--- Start of GIVEN DATA ---

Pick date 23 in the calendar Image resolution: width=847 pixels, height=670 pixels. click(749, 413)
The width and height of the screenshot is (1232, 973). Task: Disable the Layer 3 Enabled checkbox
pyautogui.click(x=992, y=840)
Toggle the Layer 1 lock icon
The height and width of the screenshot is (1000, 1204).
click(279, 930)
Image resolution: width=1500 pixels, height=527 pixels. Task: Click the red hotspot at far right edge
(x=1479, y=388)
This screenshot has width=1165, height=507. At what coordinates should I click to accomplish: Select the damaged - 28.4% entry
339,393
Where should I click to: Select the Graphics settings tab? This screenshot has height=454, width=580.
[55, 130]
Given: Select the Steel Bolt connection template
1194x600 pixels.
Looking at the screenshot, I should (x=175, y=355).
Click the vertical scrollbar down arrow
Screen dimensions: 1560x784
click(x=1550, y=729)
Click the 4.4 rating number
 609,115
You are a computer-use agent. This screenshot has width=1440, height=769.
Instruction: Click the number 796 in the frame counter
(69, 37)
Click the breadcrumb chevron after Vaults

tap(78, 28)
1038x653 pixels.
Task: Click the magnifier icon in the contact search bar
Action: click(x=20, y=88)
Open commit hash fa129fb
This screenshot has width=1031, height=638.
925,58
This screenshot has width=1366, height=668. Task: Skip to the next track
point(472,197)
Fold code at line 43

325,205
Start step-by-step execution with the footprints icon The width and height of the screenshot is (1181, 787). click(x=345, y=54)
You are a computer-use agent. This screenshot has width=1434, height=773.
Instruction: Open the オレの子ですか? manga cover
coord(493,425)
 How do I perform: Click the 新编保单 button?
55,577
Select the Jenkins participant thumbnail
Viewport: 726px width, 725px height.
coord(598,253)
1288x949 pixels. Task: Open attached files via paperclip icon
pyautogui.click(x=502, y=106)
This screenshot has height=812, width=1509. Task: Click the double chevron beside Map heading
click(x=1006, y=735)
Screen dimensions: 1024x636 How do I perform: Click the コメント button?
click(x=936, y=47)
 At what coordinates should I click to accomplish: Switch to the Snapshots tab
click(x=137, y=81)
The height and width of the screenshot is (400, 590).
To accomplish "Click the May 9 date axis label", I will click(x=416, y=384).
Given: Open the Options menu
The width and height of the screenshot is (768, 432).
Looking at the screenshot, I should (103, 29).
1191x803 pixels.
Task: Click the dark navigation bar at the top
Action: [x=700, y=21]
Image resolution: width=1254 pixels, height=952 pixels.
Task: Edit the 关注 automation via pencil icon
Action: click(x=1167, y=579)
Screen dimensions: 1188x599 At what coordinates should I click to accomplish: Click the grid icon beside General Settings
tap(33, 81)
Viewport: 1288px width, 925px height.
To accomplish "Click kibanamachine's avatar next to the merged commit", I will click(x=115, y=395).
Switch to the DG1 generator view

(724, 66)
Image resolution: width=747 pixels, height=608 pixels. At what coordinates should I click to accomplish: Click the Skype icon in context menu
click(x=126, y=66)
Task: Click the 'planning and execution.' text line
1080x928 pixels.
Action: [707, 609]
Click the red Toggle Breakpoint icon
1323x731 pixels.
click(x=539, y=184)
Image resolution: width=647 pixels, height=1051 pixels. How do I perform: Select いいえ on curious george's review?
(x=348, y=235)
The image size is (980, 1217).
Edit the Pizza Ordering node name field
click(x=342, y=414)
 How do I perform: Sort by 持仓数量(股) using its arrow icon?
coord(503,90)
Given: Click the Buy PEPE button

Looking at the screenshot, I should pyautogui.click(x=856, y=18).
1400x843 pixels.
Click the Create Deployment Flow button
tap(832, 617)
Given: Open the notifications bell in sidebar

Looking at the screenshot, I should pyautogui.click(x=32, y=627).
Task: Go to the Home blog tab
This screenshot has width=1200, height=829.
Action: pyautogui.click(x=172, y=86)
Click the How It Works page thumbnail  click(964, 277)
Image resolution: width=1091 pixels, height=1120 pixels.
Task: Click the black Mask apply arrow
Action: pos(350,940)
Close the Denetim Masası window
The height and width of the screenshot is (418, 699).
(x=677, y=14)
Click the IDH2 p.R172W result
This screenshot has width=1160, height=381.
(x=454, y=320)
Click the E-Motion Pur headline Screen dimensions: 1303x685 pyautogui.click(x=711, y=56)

--- End of GIVEN DATA ---

Pull out every line in the records above that contains the string "computer" and list those lines unchanged.

You are a computer-use agent. This screenshot has width=1440, height=769.
You are a computer-use agent. This screenshot has width=1434, height=773.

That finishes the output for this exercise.